DATASET ENTRIES.
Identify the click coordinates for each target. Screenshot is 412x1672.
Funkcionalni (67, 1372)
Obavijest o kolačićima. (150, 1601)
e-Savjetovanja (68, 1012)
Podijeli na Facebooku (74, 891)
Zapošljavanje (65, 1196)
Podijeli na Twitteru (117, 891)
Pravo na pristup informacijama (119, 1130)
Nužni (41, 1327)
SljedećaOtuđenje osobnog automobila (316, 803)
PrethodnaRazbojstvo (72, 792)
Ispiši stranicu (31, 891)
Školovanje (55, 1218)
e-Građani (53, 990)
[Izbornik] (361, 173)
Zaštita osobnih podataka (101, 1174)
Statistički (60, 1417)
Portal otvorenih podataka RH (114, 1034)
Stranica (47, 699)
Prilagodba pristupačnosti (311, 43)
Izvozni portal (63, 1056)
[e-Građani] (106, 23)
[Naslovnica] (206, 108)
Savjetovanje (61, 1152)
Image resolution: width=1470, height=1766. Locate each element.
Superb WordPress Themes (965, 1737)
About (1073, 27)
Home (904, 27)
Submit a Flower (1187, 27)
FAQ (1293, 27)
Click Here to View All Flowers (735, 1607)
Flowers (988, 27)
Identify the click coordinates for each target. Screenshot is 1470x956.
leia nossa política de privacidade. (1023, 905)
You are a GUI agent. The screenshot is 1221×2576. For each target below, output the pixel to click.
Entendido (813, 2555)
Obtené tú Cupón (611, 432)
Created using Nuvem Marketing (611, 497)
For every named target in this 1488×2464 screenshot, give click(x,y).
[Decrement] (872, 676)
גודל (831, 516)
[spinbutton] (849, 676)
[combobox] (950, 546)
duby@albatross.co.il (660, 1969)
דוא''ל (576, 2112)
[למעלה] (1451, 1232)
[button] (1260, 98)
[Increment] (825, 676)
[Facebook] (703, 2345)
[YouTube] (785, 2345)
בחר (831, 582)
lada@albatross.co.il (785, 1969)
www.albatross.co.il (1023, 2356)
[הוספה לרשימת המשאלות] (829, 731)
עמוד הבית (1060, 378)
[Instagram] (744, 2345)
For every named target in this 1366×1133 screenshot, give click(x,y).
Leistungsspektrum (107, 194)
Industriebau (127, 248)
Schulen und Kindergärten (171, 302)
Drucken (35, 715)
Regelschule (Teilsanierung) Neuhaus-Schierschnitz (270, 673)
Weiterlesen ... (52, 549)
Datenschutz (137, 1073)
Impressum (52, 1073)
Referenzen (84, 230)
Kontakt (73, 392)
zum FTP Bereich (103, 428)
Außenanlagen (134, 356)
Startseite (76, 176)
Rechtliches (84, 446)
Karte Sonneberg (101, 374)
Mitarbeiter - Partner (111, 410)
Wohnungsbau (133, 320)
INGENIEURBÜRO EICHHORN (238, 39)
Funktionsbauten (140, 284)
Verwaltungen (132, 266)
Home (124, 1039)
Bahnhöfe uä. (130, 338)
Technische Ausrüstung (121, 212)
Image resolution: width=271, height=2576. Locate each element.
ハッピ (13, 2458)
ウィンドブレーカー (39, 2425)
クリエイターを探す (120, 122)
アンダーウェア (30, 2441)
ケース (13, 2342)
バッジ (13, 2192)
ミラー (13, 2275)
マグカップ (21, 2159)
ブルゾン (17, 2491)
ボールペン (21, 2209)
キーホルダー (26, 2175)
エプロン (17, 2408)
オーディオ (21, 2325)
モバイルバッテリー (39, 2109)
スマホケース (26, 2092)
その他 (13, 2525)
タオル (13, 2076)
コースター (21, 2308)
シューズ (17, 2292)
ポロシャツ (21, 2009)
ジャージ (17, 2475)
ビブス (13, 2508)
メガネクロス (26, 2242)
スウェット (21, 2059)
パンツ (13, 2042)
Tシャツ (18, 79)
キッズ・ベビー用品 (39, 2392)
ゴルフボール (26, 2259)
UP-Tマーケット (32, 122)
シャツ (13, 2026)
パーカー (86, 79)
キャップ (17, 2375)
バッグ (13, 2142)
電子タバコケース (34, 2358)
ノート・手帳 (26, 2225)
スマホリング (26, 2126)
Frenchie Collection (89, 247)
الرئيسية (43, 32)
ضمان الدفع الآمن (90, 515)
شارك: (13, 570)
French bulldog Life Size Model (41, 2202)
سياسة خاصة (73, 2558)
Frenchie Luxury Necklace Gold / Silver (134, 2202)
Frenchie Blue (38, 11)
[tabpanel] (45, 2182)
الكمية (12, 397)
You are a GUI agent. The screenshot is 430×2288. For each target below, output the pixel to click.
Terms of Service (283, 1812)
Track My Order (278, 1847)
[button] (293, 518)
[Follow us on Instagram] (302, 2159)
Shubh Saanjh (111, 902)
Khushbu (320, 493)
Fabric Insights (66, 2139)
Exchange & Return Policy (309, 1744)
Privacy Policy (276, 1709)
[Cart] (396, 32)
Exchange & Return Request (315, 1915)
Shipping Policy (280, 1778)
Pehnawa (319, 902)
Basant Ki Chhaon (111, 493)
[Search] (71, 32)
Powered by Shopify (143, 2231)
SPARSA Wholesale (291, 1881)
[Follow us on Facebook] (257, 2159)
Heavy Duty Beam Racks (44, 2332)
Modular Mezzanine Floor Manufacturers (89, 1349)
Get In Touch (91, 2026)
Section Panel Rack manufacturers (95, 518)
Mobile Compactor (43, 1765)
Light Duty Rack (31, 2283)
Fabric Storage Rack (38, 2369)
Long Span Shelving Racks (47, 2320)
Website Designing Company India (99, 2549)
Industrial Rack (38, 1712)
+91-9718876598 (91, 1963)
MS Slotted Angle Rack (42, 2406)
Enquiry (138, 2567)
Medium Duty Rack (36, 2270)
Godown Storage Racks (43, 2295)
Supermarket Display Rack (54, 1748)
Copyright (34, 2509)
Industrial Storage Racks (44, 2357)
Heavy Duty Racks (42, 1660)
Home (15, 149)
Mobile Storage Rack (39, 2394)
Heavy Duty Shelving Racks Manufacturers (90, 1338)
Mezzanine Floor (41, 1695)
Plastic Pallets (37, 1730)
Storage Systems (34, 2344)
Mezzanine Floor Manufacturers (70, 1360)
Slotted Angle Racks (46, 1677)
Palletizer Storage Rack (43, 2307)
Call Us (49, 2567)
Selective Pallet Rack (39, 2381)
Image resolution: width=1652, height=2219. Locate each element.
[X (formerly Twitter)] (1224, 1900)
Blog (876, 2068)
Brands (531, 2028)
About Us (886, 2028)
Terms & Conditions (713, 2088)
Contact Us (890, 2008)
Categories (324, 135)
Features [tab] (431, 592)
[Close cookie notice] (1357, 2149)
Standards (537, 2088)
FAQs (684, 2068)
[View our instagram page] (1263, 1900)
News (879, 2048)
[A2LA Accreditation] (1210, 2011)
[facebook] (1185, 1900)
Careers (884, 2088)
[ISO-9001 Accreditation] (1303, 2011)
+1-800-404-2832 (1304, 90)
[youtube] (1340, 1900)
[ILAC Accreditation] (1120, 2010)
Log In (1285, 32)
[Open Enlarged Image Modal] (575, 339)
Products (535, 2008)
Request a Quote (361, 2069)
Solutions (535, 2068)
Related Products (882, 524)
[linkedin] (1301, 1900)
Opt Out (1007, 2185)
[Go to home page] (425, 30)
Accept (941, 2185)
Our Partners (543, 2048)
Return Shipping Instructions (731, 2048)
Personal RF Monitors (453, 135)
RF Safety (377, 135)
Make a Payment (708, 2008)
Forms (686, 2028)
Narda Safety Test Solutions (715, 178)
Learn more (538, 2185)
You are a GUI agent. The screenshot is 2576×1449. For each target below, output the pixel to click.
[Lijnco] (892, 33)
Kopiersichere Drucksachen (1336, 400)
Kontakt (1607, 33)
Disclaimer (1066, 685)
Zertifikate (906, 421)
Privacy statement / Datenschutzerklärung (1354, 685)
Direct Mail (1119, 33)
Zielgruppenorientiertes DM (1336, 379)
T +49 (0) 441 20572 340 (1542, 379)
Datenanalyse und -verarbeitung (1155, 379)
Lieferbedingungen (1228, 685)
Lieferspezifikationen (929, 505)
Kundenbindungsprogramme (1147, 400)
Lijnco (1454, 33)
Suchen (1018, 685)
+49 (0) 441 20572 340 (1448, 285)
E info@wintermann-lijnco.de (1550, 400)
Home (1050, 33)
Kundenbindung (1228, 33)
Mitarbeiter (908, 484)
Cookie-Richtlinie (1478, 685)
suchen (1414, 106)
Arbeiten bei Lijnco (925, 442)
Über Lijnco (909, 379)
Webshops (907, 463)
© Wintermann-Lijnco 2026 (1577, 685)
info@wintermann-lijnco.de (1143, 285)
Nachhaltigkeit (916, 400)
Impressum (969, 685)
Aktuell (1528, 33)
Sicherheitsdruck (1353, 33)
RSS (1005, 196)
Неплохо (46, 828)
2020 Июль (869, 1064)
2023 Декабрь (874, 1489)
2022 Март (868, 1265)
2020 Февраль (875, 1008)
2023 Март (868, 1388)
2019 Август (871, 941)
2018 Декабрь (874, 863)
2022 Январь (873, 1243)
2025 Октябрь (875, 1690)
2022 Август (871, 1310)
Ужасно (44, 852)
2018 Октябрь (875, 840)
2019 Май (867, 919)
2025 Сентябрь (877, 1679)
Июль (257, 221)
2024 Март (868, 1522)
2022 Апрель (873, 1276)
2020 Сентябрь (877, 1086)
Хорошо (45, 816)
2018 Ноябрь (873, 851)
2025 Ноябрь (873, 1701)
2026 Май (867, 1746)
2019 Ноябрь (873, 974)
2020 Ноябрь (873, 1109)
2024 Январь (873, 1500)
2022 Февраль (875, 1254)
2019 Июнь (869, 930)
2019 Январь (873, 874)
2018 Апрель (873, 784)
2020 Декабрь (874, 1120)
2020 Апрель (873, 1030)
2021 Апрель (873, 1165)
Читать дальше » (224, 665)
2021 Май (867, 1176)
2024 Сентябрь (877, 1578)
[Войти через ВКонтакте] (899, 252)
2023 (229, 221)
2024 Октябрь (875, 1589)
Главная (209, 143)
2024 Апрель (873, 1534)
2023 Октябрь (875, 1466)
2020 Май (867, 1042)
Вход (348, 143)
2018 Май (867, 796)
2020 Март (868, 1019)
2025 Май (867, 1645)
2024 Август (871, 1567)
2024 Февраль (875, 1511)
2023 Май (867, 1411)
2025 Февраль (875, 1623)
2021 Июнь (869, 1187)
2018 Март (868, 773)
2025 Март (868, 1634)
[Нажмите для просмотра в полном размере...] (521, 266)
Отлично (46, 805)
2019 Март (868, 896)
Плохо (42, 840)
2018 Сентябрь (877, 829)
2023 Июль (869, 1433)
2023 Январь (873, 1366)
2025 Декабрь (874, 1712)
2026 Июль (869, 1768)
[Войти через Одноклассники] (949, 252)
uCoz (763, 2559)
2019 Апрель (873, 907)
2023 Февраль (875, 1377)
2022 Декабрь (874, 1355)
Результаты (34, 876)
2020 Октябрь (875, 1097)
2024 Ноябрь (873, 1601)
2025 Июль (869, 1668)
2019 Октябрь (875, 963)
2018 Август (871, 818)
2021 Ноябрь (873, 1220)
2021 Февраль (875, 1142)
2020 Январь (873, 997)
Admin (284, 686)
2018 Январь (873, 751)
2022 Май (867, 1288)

DIRECTIONS. What you return must be an exact retyping of the lines above starting at the line with "オーディオ (21, 2325)" and ending at the line with "Call Us (49, 2567)", and nothing besides.

EXERCISE SOLUTION.
オーディオ (21, 2325)
モバイルバッテリー (39, 2109)
スマホケース (26, 2092)
その他 (13, 2525)
タオル (13, 2076)
コースター (21, 2308)
シューズ (17, 2292)
ポロシャツ (21, 2009)
ジャージ (17, 2475)
ビブス (13, 2508)
メガネクロス (26, 2242)
スウェット (21, 2059)
パンツ (13, 2042)
Tシャツ (18, 79)
キッズ・ベビー用品 (39, 2392)
ゴルフボール (26, 2259)
UP-Tマーケット (32, 122)
シャツ (13, 2026)
パーカー (86, 79)
キャップ (17, 2375)
バッグ (13, 2142)
電子タバコケース (34, 2358)
ノート・手帳 (26, 2225)
スマホリング (26, 2126)
Frenchie Collection (89, 247)
الرئيسية (43, 32)
ضمان الدفع الآمن (90, 515)
شارك: (13, 570)
French bulldog Life Size Model (41, 2202)
سياسة خاصة (73, 2558)
Frenchie Luxury Necklace Gold / Silver (134, 2202)
Frenchie Blue (38, 11)
[tabpanel] (45, 2182)
الكمية (12, 397)
You are a GUI agent. The screenshot is 430×2288. For each target below, output the pixel to click.
Terms of Service (283, 1812)
Track My Order (278, 1847)
[button] (293, 518)
[Follow us on Instagram] (302, 2159)
Shubh Saanjh (111, 902)
Khushbu (320, 493)
Fabric Insights (66, 2139)
Exchange & Return Policy (309, 1744)
Privacy Policy (276, 1709)
[Cart] (396, 32)
Exchange & Return Request (315, 1915)
Shipping Policy (280, 1778)
Pehnawa (319, 902)
Basant Ki Chhaon (111, 493)
[Search] (71, 32)
Powered by Shopify (143, 2231)
SPARSA Wholesale (291, 1881)
[Follow us on Facebook] (257, 2159)
Heavy Duty Beam Racks (44, 2332)
Modular Mezzanine Floor Manufacturers (89, 1349)
Get In Touch (91, 2026)
Section Panel Rack manufacturers (95, 518)
Mobile Compactor (43, 1765)
Light Duty Rack (31, 2283)
Fabric Storage Rack (38, 2369)
Long Span Shelving Racks (47, 2320)
Website Designing Company India (99, 2549)
Industrial Rack (38, 1712)
+91-9718876598 (91, 1963)
MS Slotted Angle Rack (42, 2406)
Enquiry (138, 2567)
Medium Duty Rack (36, 2270)
Godown Storage Racks (43, 2295)
Supermarket Display Rack (54, 1748)
Copyright (34, 2509)
Industrial Storage Racks (44, 2357)
Heavy Duty Racks (42, 1660)
Home (15, 149)
Mobile Storage Rack (39, 2394)
Heavy Duty Shelving Racks Manufacturers (90, 1338)
Mezzanine Floor (41, 1695)
Plastic Pallets (37, 1730)
Storage Systems (34, 2344)
Mezzanine Floor Manufacturers (70, 1360)
Slotted Angle Racks (46, 1677)
Palletizer Storage Rack (43, 2307)
Call Us (49, 2567)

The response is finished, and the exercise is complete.